→ **Exercise instructions**: Output, as a JSON list of strings with one string per line and blank lines omitted, the rows starting with the line containing "The image size is (550, 640)." and going on through the line containing "pyautogui.click(x=520, y=160)".

::::::

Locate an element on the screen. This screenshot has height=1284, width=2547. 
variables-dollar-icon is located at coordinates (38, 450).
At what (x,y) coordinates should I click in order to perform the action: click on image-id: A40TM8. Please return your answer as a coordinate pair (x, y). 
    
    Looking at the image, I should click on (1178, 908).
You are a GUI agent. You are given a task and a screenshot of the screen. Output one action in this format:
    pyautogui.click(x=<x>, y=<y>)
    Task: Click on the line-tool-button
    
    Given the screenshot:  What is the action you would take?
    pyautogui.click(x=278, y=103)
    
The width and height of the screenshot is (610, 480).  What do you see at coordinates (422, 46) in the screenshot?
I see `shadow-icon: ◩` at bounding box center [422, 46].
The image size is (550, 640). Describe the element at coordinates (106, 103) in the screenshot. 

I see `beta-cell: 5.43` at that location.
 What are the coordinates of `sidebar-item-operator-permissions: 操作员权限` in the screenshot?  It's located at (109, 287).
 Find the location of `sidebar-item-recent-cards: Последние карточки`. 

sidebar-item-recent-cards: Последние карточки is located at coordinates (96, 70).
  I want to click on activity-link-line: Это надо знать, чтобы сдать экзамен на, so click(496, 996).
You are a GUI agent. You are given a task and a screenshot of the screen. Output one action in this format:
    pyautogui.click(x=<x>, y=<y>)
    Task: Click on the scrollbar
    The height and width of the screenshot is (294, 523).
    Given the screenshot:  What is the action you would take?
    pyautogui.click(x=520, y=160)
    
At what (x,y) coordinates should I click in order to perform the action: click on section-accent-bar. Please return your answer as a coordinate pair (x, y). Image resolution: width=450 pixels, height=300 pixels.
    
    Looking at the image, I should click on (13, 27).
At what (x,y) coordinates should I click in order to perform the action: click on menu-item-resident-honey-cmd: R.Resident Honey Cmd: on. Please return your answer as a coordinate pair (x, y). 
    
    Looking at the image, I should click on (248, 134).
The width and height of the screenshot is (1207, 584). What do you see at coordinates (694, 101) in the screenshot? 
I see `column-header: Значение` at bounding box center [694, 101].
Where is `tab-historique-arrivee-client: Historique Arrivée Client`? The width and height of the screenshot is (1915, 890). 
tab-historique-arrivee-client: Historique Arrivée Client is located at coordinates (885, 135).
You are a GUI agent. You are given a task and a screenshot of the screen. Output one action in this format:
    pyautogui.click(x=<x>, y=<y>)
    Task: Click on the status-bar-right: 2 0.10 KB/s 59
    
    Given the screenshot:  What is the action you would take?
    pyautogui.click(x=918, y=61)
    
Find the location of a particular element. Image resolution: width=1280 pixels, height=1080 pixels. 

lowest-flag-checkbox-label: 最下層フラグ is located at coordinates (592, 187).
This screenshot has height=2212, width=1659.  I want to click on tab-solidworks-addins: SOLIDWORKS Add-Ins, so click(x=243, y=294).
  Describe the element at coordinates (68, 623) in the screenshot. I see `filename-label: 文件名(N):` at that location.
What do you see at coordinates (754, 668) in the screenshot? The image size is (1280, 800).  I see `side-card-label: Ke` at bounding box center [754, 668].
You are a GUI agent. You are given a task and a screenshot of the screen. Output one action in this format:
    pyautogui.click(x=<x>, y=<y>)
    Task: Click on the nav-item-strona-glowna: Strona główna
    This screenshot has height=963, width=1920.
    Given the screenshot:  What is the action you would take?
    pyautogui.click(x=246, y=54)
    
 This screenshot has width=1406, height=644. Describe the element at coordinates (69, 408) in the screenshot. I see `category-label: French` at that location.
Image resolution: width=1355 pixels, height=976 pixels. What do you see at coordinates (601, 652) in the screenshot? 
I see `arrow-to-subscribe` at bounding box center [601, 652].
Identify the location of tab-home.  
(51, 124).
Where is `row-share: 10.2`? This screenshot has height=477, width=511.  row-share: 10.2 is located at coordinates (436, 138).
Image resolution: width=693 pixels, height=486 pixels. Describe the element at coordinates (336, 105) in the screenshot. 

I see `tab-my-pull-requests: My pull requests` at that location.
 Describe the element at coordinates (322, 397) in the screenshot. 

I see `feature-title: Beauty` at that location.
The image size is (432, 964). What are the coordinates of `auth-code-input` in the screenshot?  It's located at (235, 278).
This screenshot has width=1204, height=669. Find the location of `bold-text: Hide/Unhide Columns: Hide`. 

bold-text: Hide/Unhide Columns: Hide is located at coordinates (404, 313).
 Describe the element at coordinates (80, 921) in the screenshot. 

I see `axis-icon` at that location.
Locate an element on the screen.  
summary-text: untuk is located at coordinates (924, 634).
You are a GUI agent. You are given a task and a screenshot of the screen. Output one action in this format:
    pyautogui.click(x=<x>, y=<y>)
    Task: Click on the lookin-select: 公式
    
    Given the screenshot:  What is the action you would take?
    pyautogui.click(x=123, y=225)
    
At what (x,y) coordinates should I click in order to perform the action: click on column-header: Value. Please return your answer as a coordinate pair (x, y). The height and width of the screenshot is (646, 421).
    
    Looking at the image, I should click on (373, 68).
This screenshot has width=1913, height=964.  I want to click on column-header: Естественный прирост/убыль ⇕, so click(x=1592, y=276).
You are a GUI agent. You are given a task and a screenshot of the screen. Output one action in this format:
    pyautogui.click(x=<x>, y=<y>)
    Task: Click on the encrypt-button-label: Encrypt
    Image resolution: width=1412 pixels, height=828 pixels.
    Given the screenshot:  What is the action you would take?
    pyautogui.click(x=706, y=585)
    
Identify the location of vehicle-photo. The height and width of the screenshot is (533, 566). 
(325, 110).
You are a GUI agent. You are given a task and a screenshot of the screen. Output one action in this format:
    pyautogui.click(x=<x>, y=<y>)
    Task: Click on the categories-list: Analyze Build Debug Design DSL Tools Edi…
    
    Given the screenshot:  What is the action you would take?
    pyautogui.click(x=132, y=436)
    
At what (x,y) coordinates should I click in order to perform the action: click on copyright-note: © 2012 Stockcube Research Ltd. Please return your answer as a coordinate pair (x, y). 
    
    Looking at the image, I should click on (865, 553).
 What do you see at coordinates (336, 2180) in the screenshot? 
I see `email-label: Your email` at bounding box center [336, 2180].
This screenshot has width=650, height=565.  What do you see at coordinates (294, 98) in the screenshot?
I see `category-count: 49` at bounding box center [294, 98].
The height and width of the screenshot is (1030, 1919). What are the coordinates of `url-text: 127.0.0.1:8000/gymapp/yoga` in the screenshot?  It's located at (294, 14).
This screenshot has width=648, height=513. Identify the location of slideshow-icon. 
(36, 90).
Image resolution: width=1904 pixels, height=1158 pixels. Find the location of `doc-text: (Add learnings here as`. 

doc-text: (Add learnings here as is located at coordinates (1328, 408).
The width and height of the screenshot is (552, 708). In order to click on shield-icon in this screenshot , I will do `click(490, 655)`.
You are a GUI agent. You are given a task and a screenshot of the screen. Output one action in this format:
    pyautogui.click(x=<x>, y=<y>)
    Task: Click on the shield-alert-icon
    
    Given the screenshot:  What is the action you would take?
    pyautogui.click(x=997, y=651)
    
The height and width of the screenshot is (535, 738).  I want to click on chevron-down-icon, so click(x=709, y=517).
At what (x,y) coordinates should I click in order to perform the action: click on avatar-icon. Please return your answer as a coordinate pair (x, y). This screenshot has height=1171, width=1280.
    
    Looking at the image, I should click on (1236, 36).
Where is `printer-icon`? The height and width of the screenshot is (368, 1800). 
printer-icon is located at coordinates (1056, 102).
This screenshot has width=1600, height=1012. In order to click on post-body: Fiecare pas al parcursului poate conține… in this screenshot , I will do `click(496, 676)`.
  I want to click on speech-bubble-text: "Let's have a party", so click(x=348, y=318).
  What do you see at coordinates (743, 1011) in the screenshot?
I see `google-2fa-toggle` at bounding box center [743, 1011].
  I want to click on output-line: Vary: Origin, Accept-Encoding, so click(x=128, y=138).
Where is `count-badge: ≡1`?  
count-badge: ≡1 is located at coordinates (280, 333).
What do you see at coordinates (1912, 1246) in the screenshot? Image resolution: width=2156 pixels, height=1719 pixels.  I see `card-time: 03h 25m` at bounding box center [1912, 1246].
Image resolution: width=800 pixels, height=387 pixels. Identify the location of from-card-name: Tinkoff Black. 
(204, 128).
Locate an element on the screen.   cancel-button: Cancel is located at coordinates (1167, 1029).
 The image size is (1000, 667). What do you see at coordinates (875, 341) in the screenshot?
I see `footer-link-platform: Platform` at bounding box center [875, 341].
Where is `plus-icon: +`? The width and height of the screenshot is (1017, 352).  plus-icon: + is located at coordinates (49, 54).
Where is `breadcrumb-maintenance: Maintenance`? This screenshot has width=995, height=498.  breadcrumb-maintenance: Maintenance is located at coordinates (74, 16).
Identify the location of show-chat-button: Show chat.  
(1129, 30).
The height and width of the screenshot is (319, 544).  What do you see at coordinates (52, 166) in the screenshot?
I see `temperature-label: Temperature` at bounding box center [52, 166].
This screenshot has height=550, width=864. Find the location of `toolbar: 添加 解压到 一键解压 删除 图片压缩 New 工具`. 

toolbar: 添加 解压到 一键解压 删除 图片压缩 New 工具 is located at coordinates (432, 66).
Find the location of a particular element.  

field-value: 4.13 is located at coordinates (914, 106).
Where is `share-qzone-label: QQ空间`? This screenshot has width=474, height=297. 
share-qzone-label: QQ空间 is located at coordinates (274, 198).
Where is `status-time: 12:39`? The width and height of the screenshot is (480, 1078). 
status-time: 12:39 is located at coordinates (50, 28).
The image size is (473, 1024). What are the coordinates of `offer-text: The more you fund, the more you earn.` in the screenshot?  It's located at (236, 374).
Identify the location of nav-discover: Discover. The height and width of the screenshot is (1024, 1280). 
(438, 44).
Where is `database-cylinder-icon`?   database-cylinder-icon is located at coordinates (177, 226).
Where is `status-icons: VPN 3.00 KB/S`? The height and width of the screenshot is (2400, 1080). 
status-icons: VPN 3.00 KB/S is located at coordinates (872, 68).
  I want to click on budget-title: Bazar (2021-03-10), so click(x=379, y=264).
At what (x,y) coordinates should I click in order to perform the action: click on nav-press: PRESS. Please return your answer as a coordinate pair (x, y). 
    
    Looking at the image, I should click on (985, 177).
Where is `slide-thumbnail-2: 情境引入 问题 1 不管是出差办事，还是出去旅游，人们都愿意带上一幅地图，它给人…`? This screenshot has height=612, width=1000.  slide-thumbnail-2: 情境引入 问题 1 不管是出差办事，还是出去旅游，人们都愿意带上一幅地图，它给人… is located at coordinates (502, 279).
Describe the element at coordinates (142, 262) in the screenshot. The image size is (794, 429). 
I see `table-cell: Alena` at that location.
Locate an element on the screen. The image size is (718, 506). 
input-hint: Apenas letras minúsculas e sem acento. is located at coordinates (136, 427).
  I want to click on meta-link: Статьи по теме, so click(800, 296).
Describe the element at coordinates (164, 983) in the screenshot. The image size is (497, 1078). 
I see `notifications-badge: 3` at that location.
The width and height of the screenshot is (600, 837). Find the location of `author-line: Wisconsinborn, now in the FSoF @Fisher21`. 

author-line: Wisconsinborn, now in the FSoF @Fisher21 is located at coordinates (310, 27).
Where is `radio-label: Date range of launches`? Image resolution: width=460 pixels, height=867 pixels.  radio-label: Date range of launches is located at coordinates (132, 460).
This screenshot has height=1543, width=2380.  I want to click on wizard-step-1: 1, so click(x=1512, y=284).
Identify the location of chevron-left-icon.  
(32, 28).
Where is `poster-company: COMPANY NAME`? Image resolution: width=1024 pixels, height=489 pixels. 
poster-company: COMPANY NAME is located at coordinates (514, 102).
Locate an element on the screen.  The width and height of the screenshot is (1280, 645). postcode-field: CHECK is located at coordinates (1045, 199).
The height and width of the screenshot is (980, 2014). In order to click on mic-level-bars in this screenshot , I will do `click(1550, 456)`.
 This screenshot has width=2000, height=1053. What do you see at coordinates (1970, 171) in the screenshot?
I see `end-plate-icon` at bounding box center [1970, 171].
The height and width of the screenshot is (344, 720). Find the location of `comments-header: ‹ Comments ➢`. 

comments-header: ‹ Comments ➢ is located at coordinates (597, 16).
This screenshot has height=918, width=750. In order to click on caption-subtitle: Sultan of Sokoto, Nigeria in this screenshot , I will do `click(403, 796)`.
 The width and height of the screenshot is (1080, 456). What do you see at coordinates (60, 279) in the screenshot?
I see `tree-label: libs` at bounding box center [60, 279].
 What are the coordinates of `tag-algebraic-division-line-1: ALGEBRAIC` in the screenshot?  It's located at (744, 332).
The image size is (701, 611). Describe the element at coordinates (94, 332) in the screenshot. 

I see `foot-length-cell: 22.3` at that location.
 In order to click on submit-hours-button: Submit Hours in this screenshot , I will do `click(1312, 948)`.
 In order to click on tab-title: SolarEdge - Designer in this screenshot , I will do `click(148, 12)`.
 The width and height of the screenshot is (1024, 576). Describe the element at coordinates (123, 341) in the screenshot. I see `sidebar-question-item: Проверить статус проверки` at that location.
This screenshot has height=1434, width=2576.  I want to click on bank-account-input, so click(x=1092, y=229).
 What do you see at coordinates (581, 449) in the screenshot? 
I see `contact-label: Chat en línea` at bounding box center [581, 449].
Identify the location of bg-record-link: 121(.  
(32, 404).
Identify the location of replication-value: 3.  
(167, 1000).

::::::

→ **Result of the exercise**:
[
  "The image size is (550, 640). Describe the element at coordinates (106, 103) in the screenshot. ",
  "I see `beta-cell: 5.43` at that location.",
  " What are the coordinates of `sidebar-item-operator-permissions: 操作员权限` in the screenshot?  It's located at (109, 287).",
  " Find the location of `sidebar-item-recent-cards: Последние карточки`. ",
  "sidebar-item-recent-cards: Последние карточки is located at coordinates (96, 70).",
  "  I want to click on activity-link-line: Это надо знать, чтобы сдать экзамен на, so click(496, 996).",
  "You are a GUI agent. You are given a task and a screenshot of the screen. Output one action in this format:",
  "    pyautogui.click(x=<x>, y=<y>)",
  "    Task: Click on the scrollbar",
  "    The height and width of the screenshot is (294, 523).",
  "    Given the screenshot:  What is the action you would take?",
  "    pyautogui.click(x=520, y=160)"
]